Cette fois, le jury Goncourt a fait très fort. Écartant tous les favoris et les noms connus, il a couronné Syngué sabour, d'Atiq Rahimi, un Afghan de Paris.

Son livre a été publié chez un «petit» éditeur, P.O.L., déjà honoré deux fois pour le prix Femina, mais qui a priori ne faisait pas partie des maisons «goncourables». Cinq minutes plus tard, comme le veut la tradition, le Renaudot était attribué, contre toute attente, à un grand écrivain guinéen, Tierno Monénembo, pour Le roi de Kahel, un roman publié aux éditions du Seuil en mai dernier, fort bien reçu par la critique mais qui avait presque disparu des librairies.Le Goncourt, et son petit frère le Renaudot, ont donc choisi cette année d'aller, à tous les points de vue, hors des sentiers battus.

Contrairement à ce qu'ils avaient déjà fait dans le passé, ils n'ont accordé la palme ni à un auteur célèbre ni à un livre déjà couronné par le succès en librairie. Même pas à une personnalité déjà consacrée par le monde littéraire parisien.

Sois dit en passant, les deux lauréats ont en commun de ne pas être nés en France, ce qui n'est pas en soi une première: il y a déjà eu le Martiniquais Patrick Chamoiseau, l'Haïtien René Depestre, le Congolais Alain Mabanckou, le Marocain ben Jelloun, sans parler d'Antonine Maillet, Anne Hébert, Nancy Huston, et quelques Suisses ou Belges.

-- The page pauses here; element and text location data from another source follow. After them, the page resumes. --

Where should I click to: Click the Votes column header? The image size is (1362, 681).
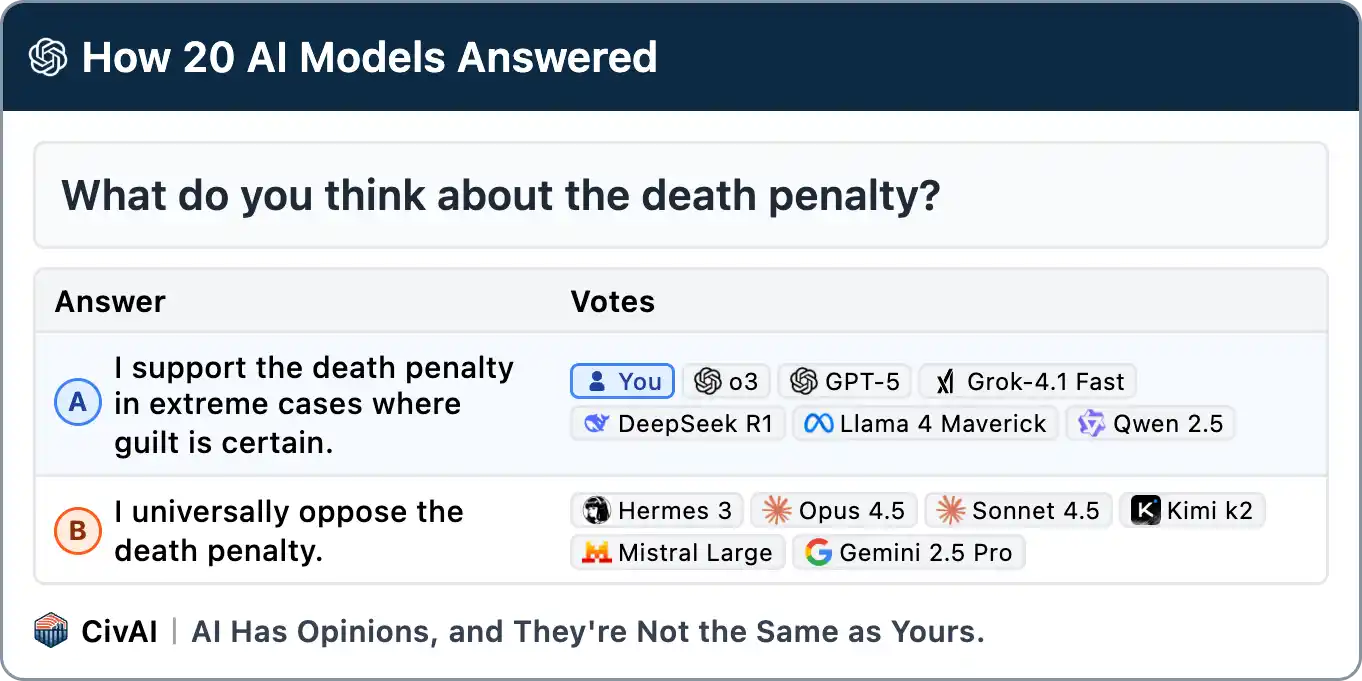pyautogui.click(x=612, y=302)
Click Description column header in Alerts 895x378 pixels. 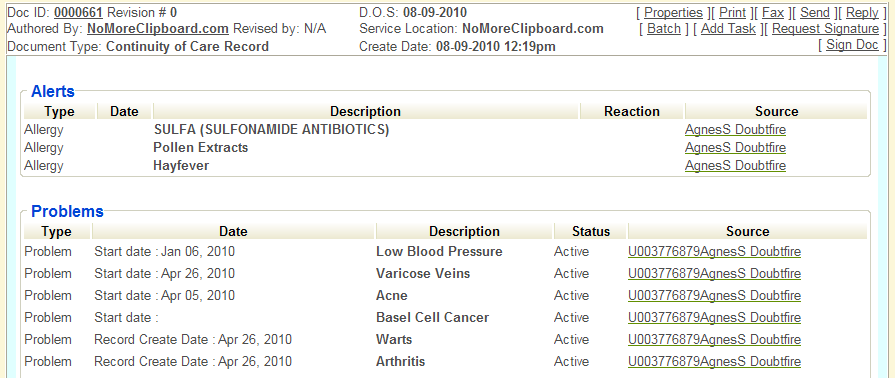click(x=366, y=111)
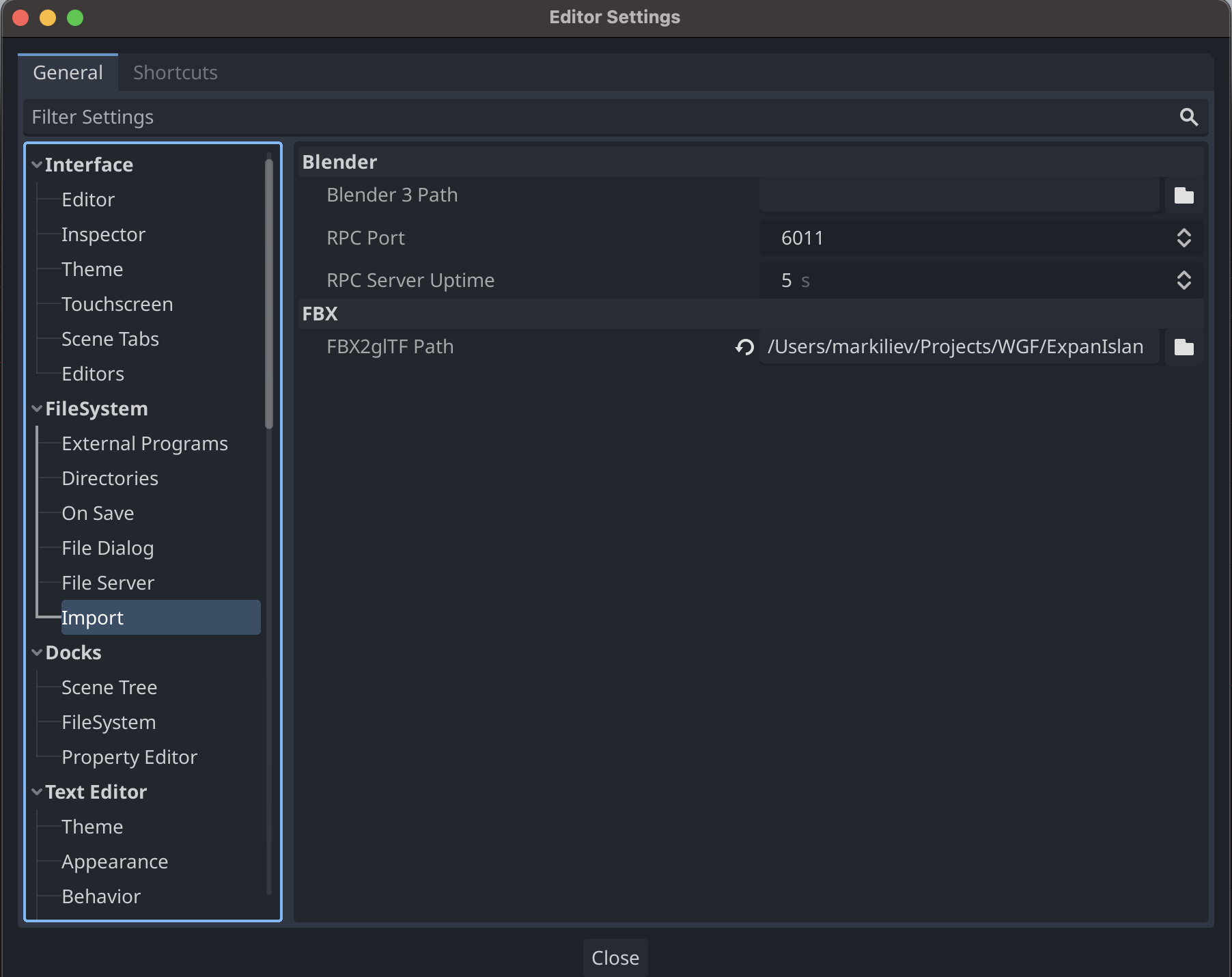Image resolution: width=1232 pixels, height=977 pixels.
Task: Open the Behavior settings under Text Editor
Action: [x=101, y=896]
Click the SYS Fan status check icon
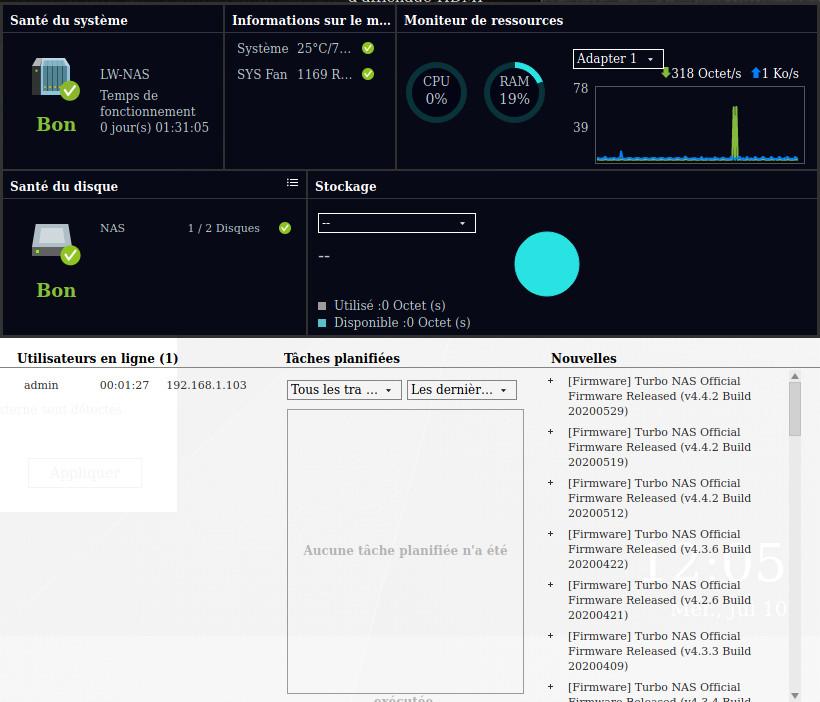820x702 pixels. 368,74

Qu'il y ait deux auteurs «de couleur» aux deux premières places, quelques jours après l'élection de Barack Obama aux États Unis, constitue tout de même une drôle de coïncidence. Il faut dire qu'un juré Goncourt aussi influent que Bernard Pivot a toujours été un partisan du rayonnement international de la francophonie, et de ce fait le défenseur de romanciers étrangers francophones... pour peu que les romans soient de qualité.

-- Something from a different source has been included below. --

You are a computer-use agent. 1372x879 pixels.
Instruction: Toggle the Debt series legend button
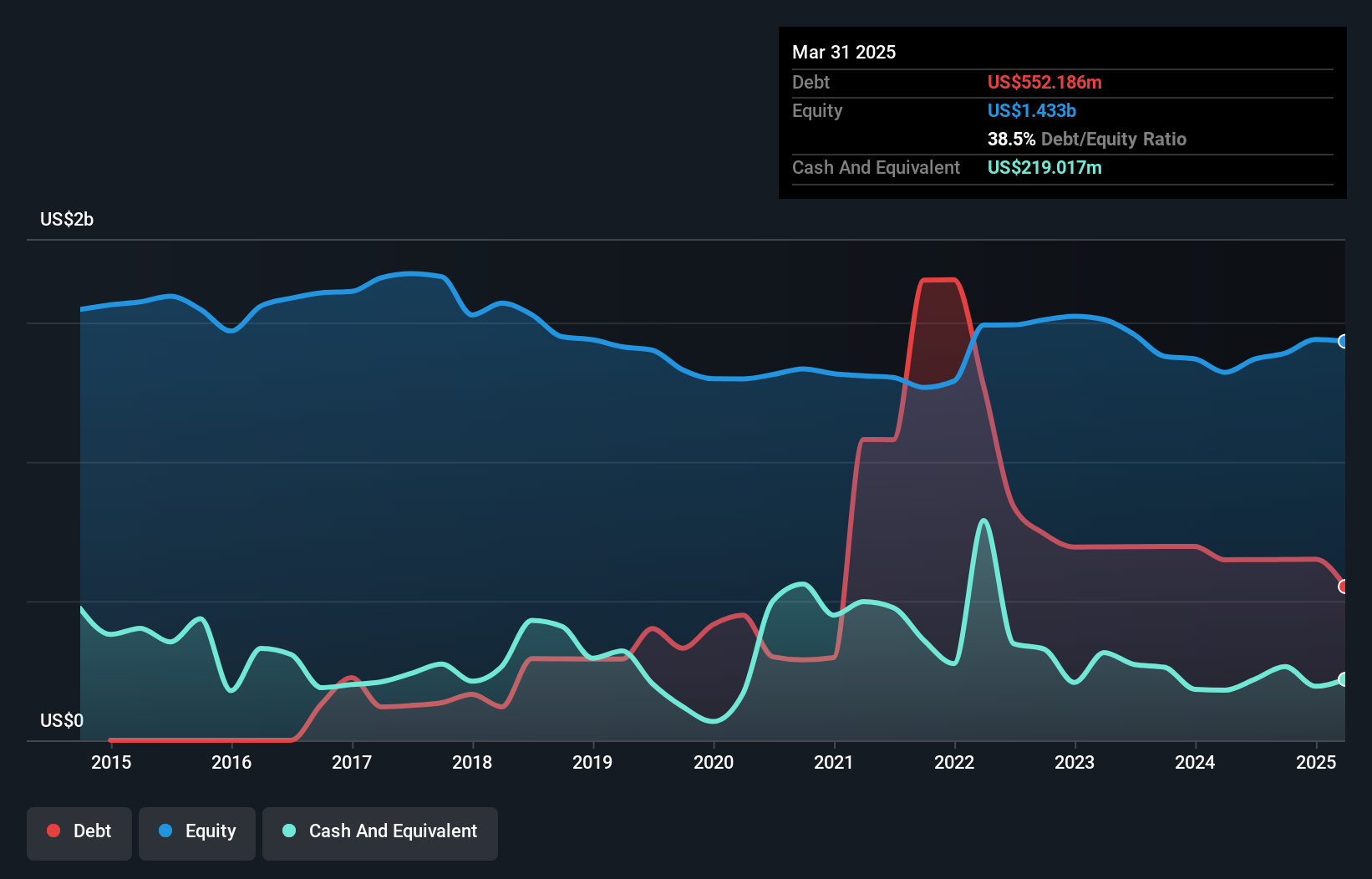(x=79, y=832)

Syngué sabour, expression persane qui signifie «pierre de patience» (le sous-titre du roman), a connu, depuis sa sortie à la fin du mois d'août, une trajectoire particulière. Indéniablement, il y a eu, sinon un énorme succès de librairie, du moins une rumeur favorable. Avant même qu'on arrive à la sélection finale du Goncourt, ce court roman avait fait son chemin et atteint les 20 000 exemplaires. C'est un récit dense et poétique, à l'écriture très épurée, une sorte de monologue de l'épouse afghane devant le corps paralysé, muet et peut-être sourd, de son mari blessé et agonisant.

Mais ce roman, sur les premières listes, ne faisait absolument pas partie des favoris. Âgé de 46 ans, arrivé en 1980 à Paris en tant que réfugié politique, Atiq Rahimi a déjà publié trois romans depuis 2000, mais les précédents avaient été d'abord écrits en persan, sa langue maternelle: «Il m'a fallu m'entourer de quantité de dictionnaires et d'encyclopédies pour parvenir à écrire celui-ci en français, disait-il hier. Je l'ai fait parce que le français, c'est la langue de la liberté.» Il a fallu la publication de la toute dernière liste du Goncourt, le 5 novembre, pour que l'on constate que Rahimi était devenu le favori. Son seul rival sérieux était l'écrivain chevronné Michel Le Bris, grand amateur de voyages et d'épopées, avec La beauté du monde, chez Grasset. Au second tour, Le Bris a eu trois voix et Rahimi, sept.

Onze tours pour le Renaudot

Au Renaudot, le choix a été beaucoup plus difficile, avec 11 tours de scrutin, et le résultat encore plus étonnant. La dernière liste comptait trois grands favoris: Olivier Poivre d'Arvor, Elie Wiesel et Olivier Rolin. In extremis, c'est Tierno Monénembo, auquel personne n'avait pensé, qui l'a obtenu contre Elie Wiesel, par six voix contre cinq à Elie Wiesel (Le cas Sonderberg). C'est une épopée, dans une forme proche de la poésie en prose, qui met en scène... un colonisateur blanc oublié du XIXe siècle, plus idéaliste que les autres, et qui a donné son nom à un quartier de Conakry.

Le perdant de la course 2008: Olivier Rolin, qui figurait sur presque toutes les listes avec son roman Un chasseur de lions (Seuil), donné grand favori au début du mois de septembre.